BI - H3 - TW4
Bloed
Bloed vervoert voedingsstoffen, afvalstoffen en andere stoffen die het lichaam nodig heeft. Het bestaat uit bloedplasma (55%) en rode bloedcellen, witte bloedcellen en bloedplaatjes (samen 45%). Bloedplasma bevat water, opgeloste stoffen en plasma-eiwitten zoals fibrinogeen. Bloedplasma vervoert voedingsstoffen, antistoffen, koolstofdioxide, andere afvalstoffen en een klein beetje zuurstof. Rode bloedcellen hebben geen celkern, bevatten hemoglobine en vervoeren zuurstof. Hemoglobine zorgt voor de rode kleur. Bloedarmoede is een tekort aan hemoglobine, en kan leiden tot zwakte en vermoeidheid. Witte bloedcellen hebben wel een celkern verdedigen het lichaam tegen ziekteverwekkers. Ze kunnen van vorm veranderen, waardoor ze door de haarvaten heen kunnen. Bloedplaatjes zijn delen van uiteengevallen cellen, zonder celkern. Ze helpen bij een beschadiging aan het bloedvat (bloedstolling). Fibrinogeen wordt omgezet in fibrine, dat een netwerk vormt waar bloedcellen aan blijven hangen.

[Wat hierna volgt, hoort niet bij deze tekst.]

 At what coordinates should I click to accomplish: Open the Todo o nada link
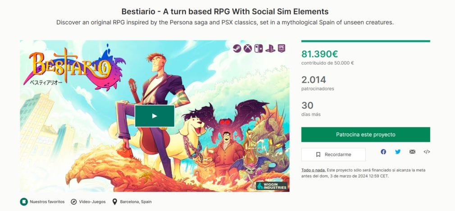coord(313,170)
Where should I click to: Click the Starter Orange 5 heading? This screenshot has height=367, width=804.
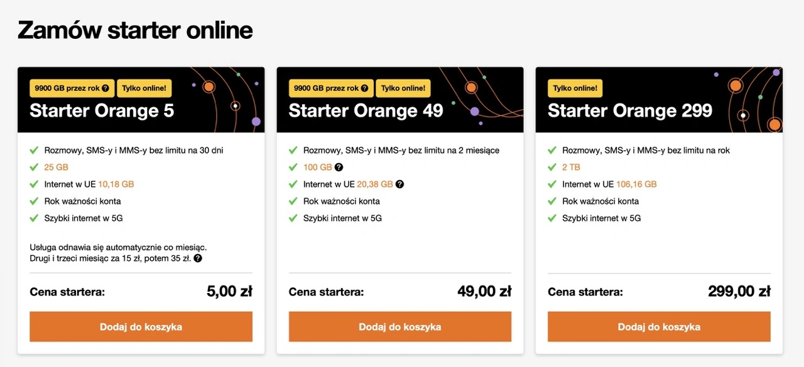(x=102, y=111)
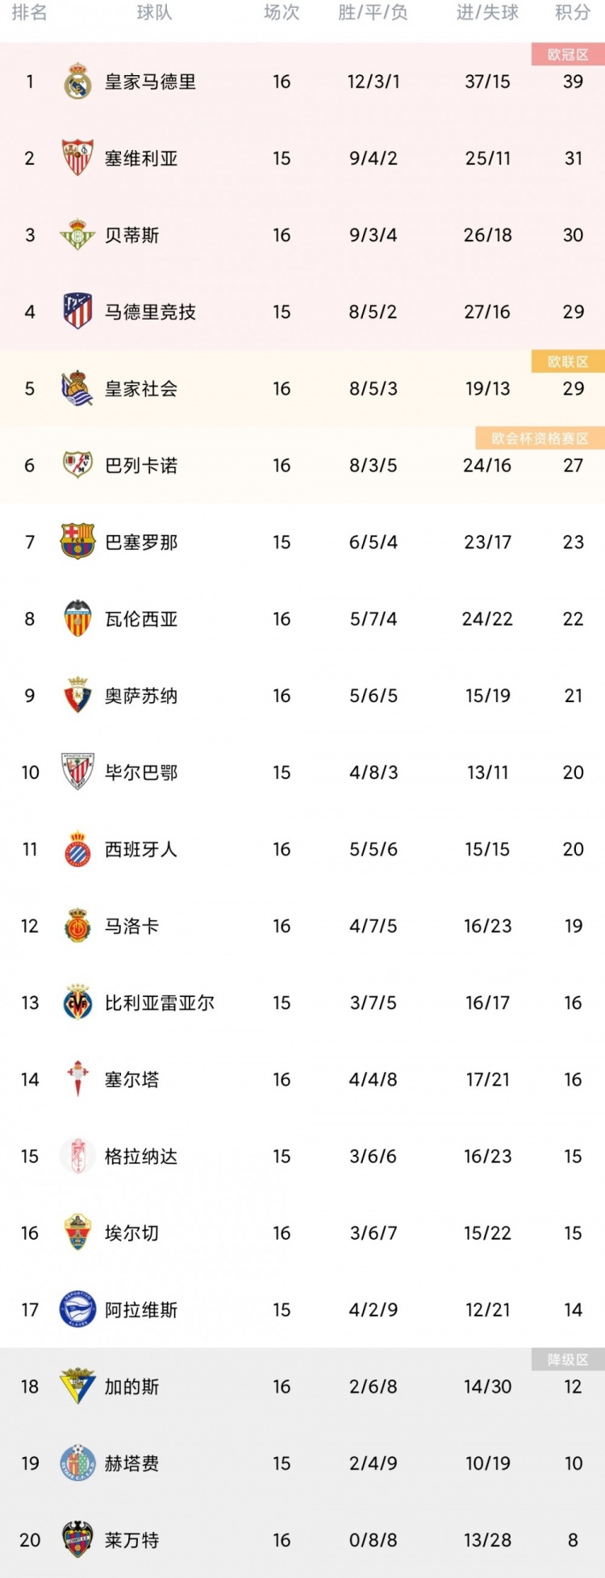
Task: Click the Espanyol club crest
Action: point(77,849)
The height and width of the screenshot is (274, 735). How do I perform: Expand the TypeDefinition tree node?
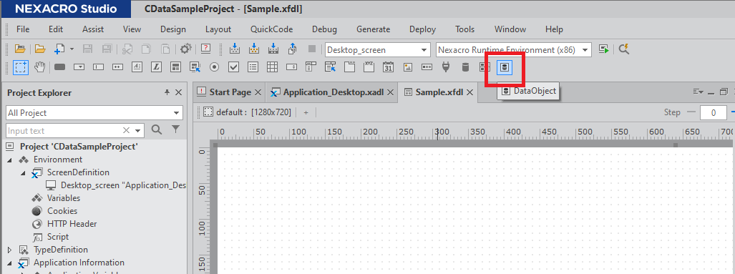[10, 250]
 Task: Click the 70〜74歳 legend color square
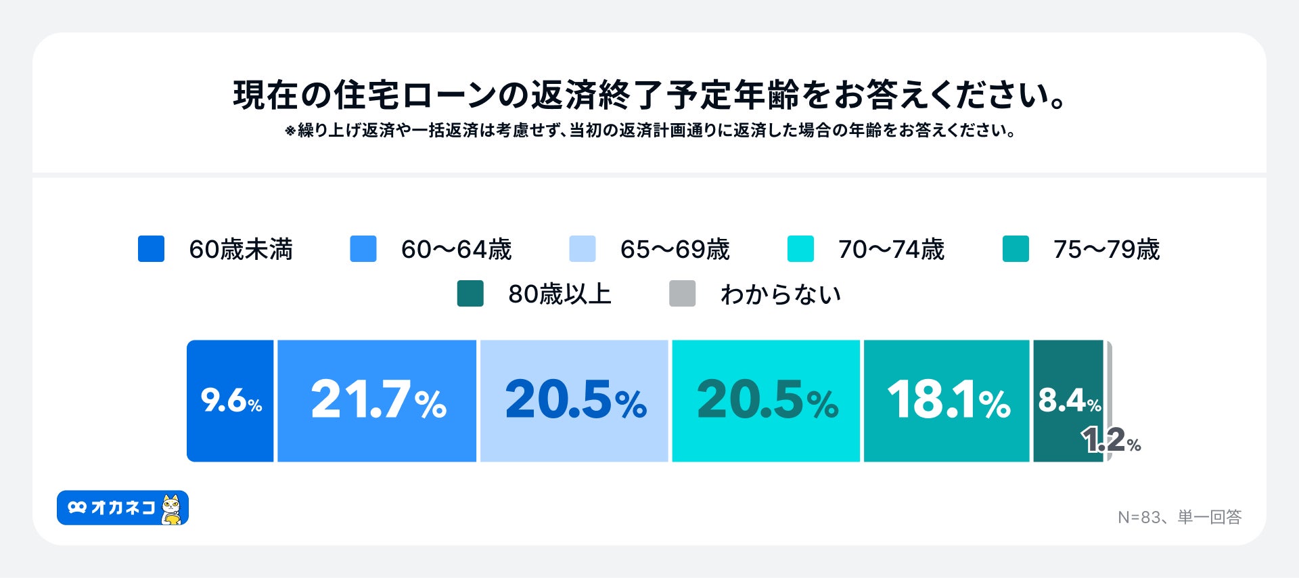pos(800,248)
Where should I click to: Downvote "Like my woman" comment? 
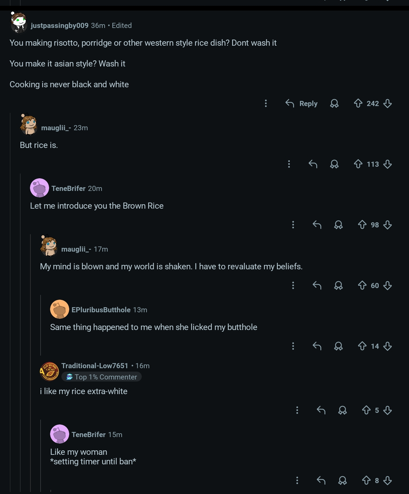[x=388, y=480]
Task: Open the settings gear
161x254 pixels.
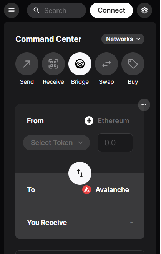Action: [x=144, y=10]
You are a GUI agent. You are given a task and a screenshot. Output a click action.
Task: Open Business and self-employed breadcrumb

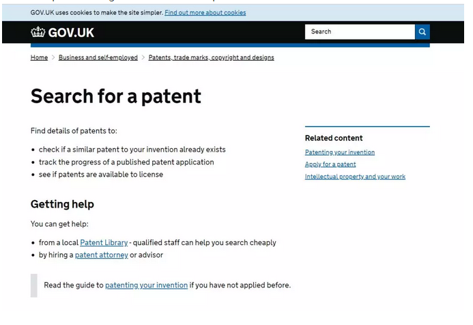[x=98, y=57]
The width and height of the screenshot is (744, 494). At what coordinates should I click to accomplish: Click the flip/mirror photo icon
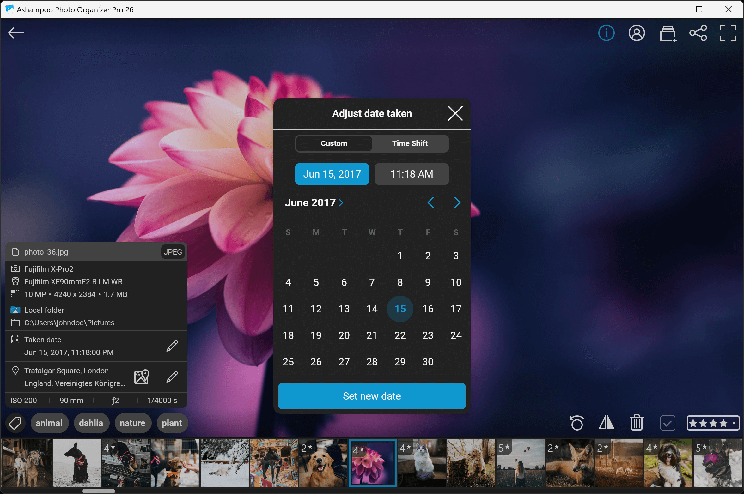coord(606,423)
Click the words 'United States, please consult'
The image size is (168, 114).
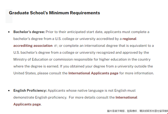coord(39,73)
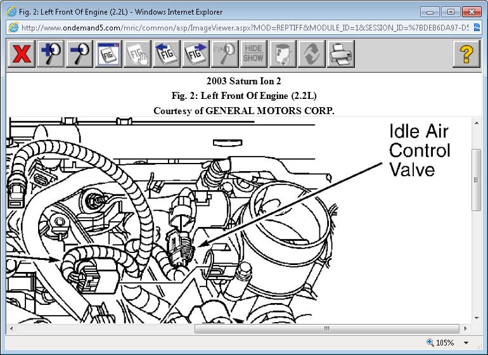Click the FIG figure window icon
The height and width of the screenshot is (355, 488).
coord(108,55)
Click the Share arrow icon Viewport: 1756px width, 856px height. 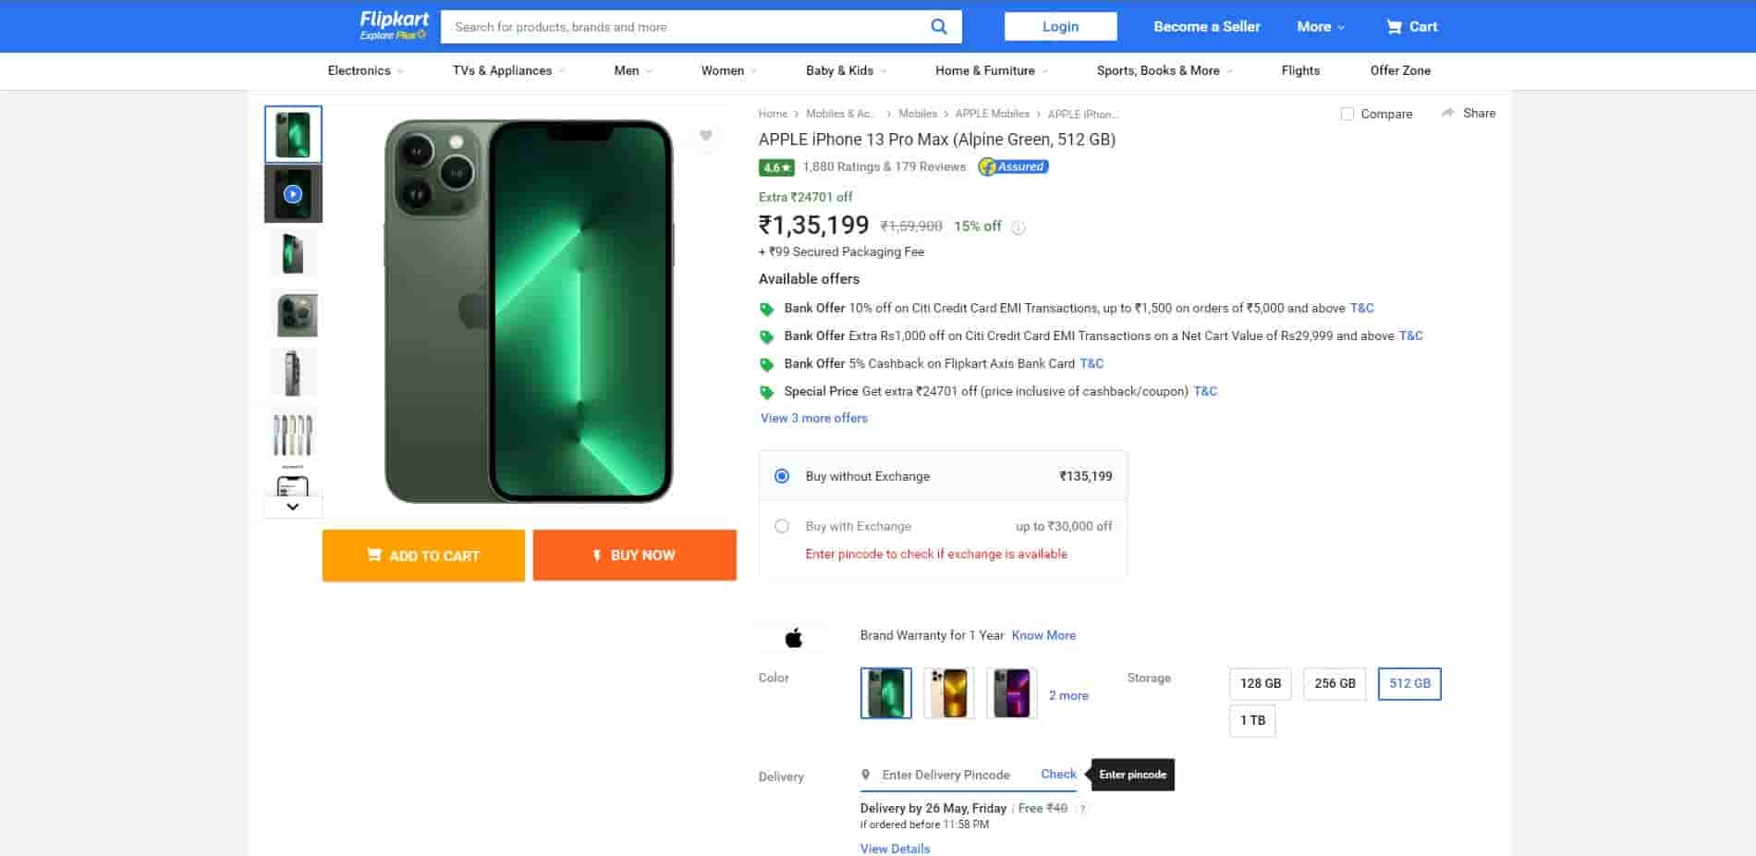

Bloedstolling in bloedvaten leidt tot trombose, waarbij een bloedprop ontstaat. Dit kan de bloedstroom belemmeren en gevaarlijk zijn in het hart of de hersenen.
De bloedsomloop
De bloedsomloop is de weg die het bloed door het lichaam aflegt. Het hart pompt het bloed in slagaders. Er is een hoge bloeddruk. De wand van een slagader bestaat uit een laag dekweefsel, een dikke laag spierweefsel en bindweefsel. Het pulserende gevoel is aanwezig. De longslagader en de aorta hebben halvemaanvormige kleppen. Haarvaten hebben een groot totaaloppervlakte, een lage stroomsnelheid en een erg dunne wand, zodat sommige stoffen erdoorheen kunnen. Bloed stroomt terug naar het hart door aders, waar een lage bloeddruk is. De wand bestaat uit dekweefsel, een dunne laag spierweefsel en bindweefsel. De aders liggen meestal ondiep in het lichaam. Kleppen en spieren zorgen ervoor dat het bloed niet de verkeerde kant op stroomt. Door de slagaders stroomt zuurstofrijk bloed, en door de aders zuurstofarm bloed.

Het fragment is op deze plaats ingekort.